Para pakar manajemen krisis menyarankan bahwa perusahaan
atau organisasi harus membangun jejaring online yang kuat dan mengidentifikasi serta
memilih juru bicara online sebelum krisis berlangsung (Whaling, 2011). Juru
bicara tersebut, disiapkan untuk menghadapi krisis dan dia bertindak mewakili perusahaan
atau organisasi selama krisis masih dianggap berlangsung dan bertanggung jawab
untuk menyampaikan pesan secara cepat dan akurat baik kepada public atau internal
perusahaan.
Beberapa penelitian menyebutkan bahwa juru bicara yang
kredibel sangat menentukan keberhasilan manajemen krisis (Barret, 2005; Coombs,
2007). Pertanyaannya sekarang adalah siapa yang harus menjadi jurubiacara
tersebut?
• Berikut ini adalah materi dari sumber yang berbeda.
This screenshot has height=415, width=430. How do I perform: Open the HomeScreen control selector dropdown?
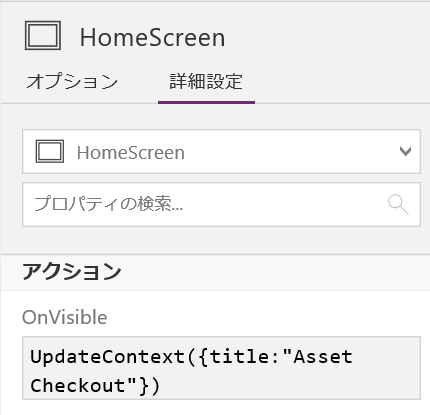point(221,151)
Berikut adalah tiga argumen umum dan apa yang harus Anda pertimbangkan.
Argumen pertama adalah bahwa yang menjadi juru bicara
haruslah CEO. Kenapa? CEO adalah salah seorang atau satu-satunya suara yang
tidak ingin perusahaannya gagal. Dalam suatu krisis, CEO harus mengelola krisis
dan mengelola operasi bisnis.
Peran yang diharapkan dari CEO tersebut krusial terutama pada
jam-jam pertama dari krisis, ketika hampir semua orang ingin mendapatkan informasi.
Dalam krisis yang parah yang melibatkan jatuhnya korban cidera atau kematian,
CEO menjadi bisa menjadi cerminan kasih sayang organisasi. Bahkan kemudian, CEO
sebagai juru bicara mungkin dalam beberapa jam ke krisis.
Persoalannya adalah pada satu jam pertama krisis, ketika
sebuah pernyataan harus dibuat, CEO sering sibuk dengan isu lain. Misanya
urusan internal, adinistrasi dengan pemerintah dan sebagainya. Kedua, jika seorang CEO salah ngomong di awal krisis,
dia kehilangan kredibilitas dan merusak reputasi organisasi. Bila itu terjadi,
siapayang akan menggantikan dia sebagai jurubicara karena bila terus menjadi
jurubicara public sudah tidak mempercayainya lagi. Akan menjadi persoalan bila
penggantinya adalah orang yang memiliki posisi lebih rendah.
Ini beda dengan bila yang berbicara di awal adalah orang
lain. Bila salah ngomong di awal krisis misalnya, orang tersebut bisa
digantikan CEO yang masuk untuk mengklarifikasi fakta, sehingga bisa membangun
kesan bahwa dialah sosok pahlawannya.
Baiknya adalah Argumen keda adalah bahwa yang menjadi
jurubicara sebaiknya adalah public relations. PR merupakan pilihan yang sangat baik sebagai
wakil pada jam pertama dari krisis ketika wartawan datang pada awal-awal
krisis. Namun, disini PR tidak harus menjadi suara tunggal seluruh krisis.
Disini PR harus menjadi anggota dari tim
manajemen krisis dan harus memimpin tim komunikasi krisis.
Karena perannya sebagai penyampai pernyataan pertama tentang
krisis, dia harus tetap berada di koridor rencana komunikasi krisis. Namun
demikian, karena beberapa fakta yang dia diketahui, memungkinkan PR untuk memberikan
fakta-fakta dasar, mengatakan sesuatu yg boleh disebut, sementara menjanjikan
informasi lebih lanjut pada briefing di selanjutnya.
Argumen ketiga adalah yang menjadi jurubicara haruslah
beberapa orang. Pertibangannya adalah pada jam-jam pertama krisis, orang atau public
membutuhkan informasi dasar, misalnya peristiwanya kapan terjadi dan
sebagainya. Namun, di jam-jam berikutnya yangmenyangkut perkembangan dari
penyelidikan krisis misalnya, biasanya menyangkut hal-hal yang sifatnya teknis.
Disini tentu membutuhkan jurubicara yang faham mengenai hal teknis tersebut.
Bila itu dilakukan maka perusahaan – dalam konteks
perencanaan komunukasi krisis – harus melatih banyak orang untuk siap menjadi
jurubicara. Kedua, selama pelatihan -- perusahaan harus melakukan seleksi sebab
ibarat tim olahraga, perusahaan memiliki banyak bintang serta orang-orang yang
kuat di bangku cadangan yang siap untuk bermain bila diperlukan. Pelatihan,
terutama media handling -- membantu
mengidentifikasi pemain bintang dan pemain sekunder.